TASK TO CARRY OUT: Beginning with the line below that contains "Image resolution: width=648" and ending with the line that contains "Given: Select the Extruded Boss/Base tool", copy every line exactly. Copy nothing else.

►

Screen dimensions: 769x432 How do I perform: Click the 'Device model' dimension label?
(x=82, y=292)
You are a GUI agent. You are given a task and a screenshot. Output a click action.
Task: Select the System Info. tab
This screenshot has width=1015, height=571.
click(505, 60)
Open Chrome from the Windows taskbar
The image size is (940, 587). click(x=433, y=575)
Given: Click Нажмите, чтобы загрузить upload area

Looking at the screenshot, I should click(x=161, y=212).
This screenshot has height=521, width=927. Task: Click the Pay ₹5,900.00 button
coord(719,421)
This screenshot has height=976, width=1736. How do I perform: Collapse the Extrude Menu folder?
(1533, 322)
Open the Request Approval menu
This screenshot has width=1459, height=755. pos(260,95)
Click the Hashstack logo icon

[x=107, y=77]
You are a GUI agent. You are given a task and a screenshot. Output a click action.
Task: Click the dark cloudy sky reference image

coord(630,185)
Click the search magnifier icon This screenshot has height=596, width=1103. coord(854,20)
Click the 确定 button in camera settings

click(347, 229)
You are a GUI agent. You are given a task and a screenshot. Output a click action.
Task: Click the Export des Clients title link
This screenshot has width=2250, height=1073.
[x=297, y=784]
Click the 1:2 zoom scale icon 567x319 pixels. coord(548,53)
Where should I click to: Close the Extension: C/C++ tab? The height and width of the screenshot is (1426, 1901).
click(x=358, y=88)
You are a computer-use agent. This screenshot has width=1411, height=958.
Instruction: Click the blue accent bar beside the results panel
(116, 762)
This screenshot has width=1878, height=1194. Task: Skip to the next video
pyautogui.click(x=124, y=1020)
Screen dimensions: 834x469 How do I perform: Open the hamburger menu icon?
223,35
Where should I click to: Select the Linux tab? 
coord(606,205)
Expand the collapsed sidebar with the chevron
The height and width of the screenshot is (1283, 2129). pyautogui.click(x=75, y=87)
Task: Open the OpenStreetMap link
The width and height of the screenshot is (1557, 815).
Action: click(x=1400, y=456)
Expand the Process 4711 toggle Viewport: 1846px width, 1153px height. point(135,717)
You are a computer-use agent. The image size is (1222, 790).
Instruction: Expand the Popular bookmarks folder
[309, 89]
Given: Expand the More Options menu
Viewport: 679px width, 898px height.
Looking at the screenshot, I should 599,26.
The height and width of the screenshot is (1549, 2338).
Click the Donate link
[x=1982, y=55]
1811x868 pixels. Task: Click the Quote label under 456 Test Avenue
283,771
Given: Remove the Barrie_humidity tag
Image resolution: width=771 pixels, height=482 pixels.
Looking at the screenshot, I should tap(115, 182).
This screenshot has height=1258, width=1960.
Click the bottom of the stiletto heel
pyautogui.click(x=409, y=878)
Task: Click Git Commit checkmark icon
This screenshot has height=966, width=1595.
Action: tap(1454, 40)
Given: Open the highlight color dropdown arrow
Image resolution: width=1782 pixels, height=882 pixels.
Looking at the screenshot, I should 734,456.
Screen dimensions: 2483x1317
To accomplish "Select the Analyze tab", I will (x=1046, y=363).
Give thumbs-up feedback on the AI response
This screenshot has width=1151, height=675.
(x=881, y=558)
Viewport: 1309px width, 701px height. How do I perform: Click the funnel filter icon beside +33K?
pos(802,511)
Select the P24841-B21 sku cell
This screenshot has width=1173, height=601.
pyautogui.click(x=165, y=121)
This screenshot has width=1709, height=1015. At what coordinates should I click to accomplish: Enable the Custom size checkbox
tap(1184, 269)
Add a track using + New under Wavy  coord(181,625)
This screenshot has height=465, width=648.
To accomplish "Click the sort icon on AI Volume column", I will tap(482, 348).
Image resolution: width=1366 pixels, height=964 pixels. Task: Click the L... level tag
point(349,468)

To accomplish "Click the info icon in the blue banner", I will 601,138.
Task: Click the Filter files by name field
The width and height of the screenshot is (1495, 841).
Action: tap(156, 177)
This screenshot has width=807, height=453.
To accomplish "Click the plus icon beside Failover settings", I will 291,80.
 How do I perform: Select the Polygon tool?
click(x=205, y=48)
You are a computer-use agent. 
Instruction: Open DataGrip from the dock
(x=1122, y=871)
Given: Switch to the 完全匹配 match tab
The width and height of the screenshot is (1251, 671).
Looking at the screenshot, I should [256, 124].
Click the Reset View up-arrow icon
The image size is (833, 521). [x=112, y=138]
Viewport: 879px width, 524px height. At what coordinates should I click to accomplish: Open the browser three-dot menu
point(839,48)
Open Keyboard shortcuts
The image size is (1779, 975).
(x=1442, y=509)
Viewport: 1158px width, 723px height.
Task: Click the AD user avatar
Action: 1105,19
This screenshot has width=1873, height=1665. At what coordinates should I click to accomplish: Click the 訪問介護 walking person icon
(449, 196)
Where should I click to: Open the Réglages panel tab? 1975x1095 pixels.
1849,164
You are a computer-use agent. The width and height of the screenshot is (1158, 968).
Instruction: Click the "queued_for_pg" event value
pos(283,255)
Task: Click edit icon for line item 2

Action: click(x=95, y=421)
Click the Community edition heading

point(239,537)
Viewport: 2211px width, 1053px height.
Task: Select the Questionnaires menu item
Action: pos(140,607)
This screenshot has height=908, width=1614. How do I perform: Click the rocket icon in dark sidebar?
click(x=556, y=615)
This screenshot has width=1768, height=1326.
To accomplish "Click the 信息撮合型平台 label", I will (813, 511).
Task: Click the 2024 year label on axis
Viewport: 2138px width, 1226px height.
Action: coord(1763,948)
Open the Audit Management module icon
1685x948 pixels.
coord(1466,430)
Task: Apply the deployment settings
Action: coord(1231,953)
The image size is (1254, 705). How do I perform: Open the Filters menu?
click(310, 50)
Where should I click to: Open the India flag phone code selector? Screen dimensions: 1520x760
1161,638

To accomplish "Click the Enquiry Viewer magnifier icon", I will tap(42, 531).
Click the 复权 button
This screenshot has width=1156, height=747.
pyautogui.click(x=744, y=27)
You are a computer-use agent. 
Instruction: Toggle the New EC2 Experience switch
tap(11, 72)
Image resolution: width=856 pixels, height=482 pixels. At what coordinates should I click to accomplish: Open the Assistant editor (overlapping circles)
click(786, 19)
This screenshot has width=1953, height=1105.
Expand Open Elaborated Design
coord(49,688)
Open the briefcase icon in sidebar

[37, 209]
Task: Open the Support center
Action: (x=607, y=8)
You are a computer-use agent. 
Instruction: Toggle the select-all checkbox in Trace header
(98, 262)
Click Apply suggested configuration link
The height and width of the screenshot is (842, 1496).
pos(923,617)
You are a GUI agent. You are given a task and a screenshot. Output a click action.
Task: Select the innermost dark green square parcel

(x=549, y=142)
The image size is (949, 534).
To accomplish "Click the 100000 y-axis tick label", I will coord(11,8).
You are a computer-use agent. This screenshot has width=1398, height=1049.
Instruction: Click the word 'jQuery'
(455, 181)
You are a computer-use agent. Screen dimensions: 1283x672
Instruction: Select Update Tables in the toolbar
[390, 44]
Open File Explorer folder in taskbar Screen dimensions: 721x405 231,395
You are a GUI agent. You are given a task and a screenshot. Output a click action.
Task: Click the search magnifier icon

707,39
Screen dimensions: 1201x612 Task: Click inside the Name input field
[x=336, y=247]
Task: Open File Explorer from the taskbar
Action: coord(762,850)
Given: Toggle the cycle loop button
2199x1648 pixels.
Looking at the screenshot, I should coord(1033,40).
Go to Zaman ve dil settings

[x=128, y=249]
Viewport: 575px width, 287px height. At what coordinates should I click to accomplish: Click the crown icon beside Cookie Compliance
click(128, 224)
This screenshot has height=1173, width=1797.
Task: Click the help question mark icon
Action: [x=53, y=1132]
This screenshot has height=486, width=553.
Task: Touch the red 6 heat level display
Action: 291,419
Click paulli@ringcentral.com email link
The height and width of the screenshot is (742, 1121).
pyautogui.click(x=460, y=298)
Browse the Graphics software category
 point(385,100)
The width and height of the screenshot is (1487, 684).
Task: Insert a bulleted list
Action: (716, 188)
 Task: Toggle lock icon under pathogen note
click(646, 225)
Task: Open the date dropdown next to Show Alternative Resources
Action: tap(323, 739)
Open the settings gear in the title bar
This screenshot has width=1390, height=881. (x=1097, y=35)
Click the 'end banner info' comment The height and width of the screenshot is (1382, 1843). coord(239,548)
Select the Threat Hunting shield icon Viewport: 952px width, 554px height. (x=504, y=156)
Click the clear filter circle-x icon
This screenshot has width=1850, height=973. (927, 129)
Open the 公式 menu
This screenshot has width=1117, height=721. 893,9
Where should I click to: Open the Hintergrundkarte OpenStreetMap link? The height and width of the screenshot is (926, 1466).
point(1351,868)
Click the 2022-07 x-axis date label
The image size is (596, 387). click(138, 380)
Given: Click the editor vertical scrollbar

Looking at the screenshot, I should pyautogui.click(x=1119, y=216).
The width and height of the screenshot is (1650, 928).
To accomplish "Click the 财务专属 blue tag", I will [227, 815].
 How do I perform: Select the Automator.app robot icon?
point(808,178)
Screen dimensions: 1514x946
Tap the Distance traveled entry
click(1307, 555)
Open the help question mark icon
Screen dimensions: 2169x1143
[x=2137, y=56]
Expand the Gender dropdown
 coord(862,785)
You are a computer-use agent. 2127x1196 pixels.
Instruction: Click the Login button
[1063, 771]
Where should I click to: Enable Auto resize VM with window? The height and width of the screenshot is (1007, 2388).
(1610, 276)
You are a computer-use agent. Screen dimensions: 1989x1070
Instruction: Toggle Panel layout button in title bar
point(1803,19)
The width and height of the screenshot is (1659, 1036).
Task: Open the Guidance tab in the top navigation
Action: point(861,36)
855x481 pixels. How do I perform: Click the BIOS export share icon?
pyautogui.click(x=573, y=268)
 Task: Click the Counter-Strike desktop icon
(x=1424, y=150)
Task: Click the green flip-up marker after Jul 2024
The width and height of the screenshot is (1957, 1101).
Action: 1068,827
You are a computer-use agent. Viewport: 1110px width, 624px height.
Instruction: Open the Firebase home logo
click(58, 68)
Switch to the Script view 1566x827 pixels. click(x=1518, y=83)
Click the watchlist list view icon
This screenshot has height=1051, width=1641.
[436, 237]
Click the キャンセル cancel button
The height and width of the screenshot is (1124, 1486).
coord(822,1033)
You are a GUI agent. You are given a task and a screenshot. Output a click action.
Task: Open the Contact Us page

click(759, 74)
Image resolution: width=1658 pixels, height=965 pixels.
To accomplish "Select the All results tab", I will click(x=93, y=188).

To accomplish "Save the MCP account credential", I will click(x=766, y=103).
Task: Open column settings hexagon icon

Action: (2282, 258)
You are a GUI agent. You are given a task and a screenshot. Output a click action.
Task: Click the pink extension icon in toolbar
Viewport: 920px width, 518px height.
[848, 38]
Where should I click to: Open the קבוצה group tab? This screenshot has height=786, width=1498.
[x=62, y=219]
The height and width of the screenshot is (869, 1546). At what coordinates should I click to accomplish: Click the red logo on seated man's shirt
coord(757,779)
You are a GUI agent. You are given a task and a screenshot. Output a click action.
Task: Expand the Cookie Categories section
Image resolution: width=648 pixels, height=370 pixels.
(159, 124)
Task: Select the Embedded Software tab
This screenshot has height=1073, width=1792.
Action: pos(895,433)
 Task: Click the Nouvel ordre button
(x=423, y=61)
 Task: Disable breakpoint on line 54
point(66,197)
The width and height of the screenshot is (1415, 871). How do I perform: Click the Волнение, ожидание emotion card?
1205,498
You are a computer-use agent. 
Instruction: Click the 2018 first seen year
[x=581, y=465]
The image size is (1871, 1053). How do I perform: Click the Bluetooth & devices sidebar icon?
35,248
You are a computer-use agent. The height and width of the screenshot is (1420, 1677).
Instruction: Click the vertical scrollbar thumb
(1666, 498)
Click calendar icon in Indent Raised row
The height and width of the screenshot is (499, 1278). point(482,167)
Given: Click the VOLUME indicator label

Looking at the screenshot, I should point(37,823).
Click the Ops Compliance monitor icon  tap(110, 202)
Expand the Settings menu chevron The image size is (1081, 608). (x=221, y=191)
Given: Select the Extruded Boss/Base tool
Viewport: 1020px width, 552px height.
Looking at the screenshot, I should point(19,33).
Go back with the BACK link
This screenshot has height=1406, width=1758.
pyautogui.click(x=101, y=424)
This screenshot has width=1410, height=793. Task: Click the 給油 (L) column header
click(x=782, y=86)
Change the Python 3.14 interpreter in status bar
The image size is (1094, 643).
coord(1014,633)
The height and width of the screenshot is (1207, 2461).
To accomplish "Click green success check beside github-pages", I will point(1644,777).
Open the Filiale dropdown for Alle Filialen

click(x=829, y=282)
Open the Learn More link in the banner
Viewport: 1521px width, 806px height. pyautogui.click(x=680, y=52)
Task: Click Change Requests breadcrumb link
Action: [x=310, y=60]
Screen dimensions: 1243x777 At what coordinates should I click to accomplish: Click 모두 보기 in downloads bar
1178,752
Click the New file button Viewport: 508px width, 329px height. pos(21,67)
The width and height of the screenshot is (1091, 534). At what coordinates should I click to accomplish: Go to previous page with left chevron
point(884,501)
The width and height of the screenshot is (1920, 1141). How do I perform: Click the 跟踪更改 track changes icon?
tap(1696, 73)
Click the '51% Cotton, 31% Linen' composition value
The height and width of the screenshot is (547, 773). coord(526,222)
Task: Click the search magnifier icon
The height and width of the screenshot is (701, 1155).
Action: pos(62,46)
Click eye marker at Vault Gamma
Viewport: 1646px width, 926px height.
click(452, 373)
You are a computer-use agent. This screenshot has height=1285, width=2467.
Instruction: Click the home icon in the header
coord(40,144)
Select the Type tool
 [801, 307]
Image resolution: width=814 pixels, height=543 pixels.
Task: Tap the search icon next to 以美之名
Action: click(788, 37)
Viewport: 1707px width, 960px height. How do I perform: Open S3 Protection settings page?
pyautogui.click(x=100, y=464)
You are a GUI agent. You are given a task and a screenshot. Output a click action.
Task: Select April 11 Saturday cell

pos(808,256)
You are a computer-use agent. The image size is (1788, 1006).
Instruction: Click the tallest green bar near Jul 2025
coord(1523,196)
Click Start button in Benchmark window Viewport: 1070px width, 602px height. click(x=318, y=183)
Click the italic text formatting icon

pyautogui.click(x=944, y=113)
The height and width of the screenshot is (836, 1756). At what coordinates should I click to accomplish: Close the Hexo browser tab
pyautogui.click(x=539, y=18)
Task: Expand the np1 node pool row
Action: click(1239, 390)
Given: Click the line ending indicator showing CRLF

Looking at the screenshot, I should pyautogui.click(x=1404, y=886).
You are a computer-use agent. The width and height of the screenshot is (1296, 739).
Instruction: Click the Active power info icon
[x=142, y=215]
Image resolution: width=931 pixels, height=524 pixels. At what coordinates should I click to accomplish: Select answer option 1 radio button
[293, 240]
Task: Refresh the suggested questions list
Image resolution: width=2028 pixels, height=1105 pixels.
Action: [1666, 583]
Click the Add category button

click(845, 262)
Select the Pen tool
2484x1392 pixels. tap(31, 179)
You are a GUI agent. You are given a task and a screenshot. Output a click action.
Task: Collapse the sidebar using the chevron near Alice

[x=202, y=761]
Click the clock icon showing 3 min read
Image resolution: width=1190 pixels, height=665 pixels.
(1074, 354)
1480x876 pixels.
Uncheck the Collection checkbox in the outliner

◄

EXERCISE RESULT:
Image resolution: width=648 pixels, height=370 pixels.
(159, 124)
Task: Select the Embedded Software tab
This screenshot has height=1073, width=1792.
Action: pos(895,433)
 Task: Click the Nouvel ordre button
(x=423, y=61)
 Task: Disable breakpoint on line 54
point(66,197)
The width and height of the screenshot is (1415, 871). How do I perform: Click the Волнение, ожидание emotion card?
1205,498
You are a computer-use agent. 
Instruction: Click the 2018 first seen year
[x=581, y=465]
The image size is (1871, 1053). How do I perform: Click the Bluetooth & devices sidebar icon?
35,248
You are a computer-use agent. The height and width of the screenshot is (1420, 1677).
Instruction: Click the vertical scrollbar thumb
(1666, 498)
Click calendar icon in Indent Raised row
The height and width of the screenshot is (499, 1278). point(482,167)
Given: Click the VOLUME indicator label

Looking at the screenshot, I should point(37,823).
Click the Ops Compliance monitor icon  tap(110, 202)
Expand the Settings menu chevron The image size is (1081, 608). (x=221, y=191)
Given: Select the Extruded Boss/Base tool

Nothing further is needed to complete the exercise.